US: Religious freedom law weakened after LGBT backlash

The governor of Indiana has bowed to pressure from LGBT campaigners to change a religious freedom law.

Ahead of the amendment, state governor Mike Pence said there had been “misunderstanding and confusion and mischaracterization of this law”, confirming that he ‘abhors’ discrimination.

The aim of the legislation had been to ensure a person’s right to exercise their religion is not substantially burdened by the state, especially in light of the US Supreme Court last year allowing gay marriage in Indiana.


On Thursday, Pence signed a revised version of the Religious Freedom Restoration Act (RFRA) after a campaign backed by gay rights groups, business leaders and celebrities put pressure on him to change the legislation.

The campaigners claimed the original wording of the RFRA endorsed discrimination and took to social media to oppose it.


But pro-family groups are warning that the amendment will result in people being compelled to act against their deeply held beliefs.

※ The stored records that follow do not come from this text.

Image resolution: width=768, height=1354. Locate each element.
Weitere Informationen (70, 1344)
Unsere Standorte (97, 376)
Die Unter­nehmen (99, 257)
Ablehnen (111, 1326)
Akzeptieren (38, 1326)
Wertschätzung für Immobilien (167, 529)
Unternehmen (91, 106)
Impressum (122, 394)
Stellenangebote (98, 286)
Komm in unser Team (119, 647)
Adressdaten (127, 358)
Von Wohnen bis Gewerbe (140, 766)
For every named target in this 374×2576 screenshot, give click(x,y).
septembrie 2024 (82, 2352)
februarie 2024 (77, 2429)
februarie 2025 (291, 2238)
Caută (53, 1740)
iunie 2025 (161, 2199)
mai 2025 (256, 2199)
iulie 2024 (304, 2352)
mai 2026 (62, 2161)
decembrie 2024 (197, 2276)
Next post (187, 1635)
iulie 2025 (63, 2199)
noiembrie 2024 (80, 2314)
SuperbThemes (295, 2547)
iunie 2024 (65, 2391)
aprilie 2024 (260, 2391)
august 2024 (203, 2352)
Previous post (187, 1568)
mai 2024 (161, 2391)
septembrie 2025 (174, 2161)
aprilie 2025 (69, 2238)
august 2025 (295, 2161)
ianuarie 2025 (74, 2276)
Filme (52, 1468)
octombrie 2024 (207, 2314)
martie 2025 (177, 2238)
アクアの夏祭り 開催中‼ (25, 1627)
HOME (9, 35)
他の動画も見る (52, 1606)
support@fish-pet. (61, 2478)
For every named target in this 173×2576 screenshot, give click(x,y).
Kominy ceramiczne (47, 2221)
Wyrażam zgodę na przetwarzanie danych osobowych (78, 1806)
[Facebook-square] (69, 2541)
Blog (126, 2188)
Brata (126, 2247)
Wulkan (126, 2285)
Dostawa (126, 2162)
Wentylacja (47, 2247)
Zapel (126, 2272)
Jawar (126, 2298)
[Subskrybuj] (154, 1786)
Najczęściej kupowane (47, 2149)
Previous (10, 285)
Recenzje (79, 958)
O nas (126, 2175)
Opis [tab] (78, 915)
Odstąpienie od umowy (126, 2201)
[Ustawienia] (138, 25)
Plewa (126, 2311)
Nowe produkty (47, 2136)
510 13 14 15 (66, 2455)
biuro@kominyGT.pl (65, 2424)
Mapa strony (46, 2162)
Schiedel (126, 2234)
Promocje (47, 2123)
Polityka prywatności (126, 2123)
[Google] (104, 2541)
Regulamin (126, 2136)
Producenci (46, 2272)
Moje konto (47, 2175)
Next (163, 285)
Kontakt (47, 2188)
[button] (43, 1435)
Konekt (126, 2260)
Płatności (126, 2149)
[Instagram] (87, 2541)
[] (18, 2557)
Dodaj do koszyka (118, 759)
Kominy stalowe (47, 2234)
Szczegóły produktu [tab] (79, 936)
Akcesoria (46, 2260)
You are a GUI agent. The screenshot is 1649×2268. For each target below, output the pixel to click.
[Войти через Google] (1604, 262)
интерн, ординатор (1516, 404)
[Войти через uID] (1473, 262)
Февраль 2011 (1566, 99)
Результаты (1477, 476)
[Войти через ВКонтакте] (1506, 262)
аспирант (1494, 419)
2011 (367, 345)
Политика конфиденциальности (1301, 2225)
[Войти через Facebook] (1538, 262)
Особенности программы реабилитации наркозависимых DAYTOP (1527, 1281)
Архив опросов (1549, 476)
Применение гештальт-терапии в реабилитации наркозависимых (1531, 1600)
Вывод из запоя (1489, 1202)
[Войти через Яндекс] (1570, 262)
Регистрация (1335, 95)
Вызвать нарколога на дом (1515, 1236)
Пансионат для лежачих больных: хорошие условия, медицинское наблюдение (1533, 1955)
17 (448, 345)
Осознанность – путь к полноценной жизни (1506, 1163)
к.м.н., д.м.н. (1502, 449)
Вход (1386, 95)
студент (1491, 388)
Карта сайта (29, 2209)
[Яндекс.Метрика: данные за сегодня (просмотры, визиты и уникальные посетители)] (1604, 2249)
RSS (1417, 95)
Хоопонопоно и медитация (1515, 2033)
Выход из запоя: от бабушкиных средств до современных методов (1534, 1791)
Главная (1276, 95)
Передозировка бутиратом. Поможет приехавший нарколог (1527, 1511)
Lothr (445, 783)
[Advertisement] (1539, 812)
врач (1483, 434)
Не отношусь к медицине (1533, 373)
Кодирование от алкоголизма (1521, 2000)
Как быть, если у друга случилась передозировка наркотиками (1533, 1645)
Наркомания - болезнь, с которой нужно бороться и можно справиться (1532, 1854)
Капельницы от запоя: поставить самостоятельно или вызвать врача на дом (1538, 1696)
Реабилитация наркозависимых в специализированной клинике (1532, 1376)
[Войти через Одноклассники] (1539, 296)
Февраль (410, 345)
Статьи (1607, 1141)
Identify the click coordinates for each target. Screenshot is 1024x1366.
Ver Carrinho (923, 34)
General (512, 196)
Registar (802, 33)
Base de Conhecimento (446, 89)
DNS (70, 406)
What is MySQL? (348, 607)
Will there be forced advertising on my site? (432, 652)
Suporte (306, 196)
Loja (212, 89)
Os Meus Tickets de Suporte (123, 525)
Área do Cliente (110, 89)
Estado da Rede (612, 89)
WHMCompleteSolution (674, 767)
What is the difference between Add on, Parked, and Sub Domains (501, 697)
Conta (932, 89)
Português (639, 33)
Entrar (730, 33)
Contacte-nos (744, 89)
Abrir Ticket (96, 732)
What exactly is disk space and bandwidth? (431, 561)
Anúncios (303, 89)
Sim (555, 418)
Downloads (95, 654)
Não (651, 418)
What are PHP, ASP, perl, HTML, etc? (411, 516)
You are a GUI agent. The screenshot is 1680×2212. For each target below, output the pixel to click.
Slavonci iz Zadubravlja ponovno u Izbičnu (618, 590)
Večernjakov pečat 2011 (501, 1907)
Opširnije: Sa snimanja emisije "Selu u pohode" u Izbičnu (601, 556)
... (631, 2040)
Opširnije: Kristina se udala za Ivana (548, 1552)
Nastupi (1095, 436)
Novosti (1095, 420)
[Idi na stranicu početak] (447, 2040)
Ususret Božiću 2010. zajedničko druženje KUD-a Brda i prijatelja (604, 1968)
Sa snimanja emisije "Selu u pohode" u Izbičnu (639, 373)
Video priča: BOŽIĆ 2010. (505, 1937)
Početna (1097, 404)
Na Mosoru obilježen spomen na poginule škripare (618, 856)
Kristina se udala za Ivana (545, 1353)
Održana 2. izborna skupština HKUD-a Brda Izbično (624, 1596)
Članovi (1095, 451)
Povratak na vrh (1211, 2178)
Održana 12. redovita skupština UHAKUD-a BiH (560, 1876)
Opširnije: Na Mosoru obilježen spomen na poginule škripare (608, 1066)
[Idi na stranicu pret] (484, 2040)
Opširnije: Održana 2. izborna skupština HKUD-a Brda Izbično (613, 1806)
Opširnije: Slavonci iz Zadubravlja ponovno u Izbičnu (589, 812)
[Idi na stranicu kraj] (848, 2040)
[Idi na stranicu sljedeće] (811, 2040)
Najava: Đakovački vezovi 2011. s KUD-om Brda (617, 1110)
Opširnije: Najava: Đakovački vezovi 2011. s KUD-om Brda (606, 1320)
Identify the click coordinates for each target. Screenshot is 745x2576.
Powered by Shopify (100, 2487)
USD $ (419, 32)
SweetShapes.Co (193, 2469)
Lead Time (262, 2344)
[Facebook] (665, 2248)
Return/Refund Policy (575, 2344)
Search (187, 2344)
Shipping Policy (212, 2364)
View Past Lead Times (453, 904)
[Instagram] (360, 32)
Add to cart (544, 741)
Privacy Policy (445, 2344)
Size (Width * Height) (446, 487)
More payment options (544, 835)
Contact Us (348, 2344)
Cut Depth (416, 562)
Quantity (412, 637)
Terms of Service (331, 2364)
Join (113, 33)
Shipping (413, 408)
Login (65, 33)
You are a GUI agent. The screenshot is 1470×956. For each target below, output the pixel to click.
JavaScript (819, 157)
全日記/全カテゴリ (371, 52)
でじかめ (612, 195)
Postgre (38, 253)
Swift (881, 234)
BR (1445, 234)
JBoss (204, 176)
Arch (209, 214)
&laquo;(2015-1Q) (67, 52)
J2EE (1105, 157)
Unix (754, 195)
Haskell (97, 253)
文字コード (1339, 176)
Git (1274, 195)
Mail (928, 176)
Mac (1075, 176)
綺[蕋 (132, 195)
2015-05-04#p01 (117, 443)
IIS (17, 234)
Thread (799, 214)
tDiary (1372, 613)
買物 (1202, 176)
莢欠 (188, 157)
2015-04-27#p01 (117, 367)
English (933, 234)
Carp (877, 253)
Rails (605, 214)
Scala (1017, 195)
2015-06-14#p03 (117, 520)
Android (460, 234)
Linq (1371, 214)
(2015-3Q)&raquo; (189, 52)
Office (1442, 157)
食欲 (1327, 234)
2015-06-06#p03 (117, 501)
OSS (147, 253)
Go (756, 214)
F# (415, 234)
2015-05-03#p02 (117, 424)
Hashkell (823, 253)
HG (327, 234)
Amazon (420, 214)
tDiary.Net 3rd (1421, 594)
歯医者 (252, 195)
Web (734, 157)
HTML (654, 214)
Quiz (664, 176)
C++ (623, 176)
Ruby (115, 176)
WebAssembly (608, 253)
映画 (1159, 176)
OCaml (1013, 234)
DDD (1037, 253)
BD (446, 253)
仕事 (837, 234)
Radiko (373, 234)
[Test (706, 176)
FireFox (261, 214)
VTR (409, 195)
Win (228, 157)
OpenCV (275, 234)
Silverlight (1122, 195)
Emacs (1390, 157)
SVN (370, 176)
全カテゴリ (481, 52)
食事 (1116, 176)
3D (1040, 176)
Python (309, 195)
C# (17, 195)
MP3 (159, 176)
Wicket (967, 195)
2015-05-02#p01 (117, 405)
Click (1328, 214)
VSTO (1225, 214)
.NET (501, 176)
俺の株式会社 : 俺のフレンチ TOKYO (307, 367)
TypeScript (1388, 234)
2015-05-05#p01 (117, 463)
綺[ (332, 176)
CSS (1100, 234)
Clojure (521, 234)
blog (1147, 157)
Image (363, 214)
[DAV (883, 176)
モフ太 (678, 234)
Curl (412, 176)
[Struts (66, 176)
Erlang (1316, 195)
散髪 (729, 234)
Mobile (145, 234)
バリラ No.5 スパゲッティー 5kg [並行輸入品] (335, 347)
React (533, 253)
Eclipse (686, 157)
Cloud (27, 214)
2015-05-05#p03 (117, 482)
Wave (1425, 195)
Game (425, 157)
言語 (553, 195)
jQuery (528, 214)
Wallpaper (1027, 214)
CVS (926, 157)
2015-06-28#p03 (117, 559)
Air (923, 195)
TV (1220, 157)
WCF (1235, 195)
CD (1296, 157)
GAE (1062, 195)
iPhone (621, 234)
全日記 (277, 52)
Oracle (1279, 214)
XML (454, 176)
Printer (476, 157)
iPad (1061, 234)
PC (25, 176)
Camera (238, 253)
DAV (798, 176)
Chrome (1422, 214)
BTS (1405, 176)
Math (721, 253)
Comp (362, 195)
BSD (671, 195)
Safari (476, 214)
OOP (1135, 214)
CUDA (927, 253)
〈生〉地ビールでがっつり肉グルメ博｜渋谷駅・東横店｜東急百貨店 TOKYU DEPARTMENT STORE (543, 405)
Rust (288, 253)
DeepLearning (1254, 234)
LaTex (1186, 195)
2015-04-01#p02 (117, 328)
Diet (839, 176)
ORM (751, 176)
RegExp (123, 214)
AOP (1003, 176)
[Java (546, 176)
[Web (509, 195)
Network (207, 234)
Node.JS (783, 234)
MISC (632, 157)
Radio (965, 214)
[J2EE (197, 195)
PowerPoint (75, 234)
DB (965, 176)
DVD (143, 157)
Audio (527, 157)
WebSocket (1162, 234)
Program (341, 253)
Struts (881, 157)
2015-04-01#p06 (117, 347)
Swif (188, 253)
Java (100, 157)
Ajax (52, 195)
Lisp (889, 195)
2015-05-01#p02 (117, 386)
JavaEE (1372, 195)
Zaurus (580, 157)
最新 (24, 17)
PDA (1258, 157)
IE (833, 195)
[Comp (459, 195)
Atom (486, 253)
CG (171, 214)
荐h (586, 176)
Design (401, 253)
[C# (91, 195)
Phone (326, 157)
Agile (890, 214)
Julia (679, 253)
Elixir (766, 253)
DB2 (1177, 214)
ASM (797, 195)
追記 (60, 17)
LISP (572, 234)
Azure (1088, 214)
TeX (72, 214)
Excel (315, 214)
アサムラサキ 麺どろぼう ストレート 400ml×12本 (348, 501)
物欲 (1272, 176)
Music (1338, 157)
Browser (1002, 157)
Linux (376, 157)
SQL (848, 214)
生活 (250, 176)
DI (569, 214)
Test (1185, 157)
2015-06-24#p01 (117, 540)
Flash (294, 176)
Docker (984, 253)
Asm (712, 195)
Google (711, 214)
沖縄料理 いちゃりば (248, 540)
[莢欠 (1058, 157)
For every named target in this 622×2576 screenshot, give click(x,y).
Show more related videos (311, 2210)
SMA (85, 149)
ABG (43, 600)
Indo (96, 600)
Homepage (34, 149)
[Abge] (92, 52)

Advance America, a group that originally supported the law, said in a statement that, “Christian bakers, florists and photographers would now be forced by the government to participate in a homosexual wedding” or face being punished.

A similar law was amended before being signed into law in the state of Arkansas.


Former Arkansas governor Mike Huckabee told the media that gay rights campaigners had coerced corporations into putting pressure on Arkansas and Indiana to change the legislation.

He also criticised companies for opposing the RFRA while also doing business with countries that have appalling human rights’ records.

The law is based on existing federal legislation, which was signed into law more than 20 years ago.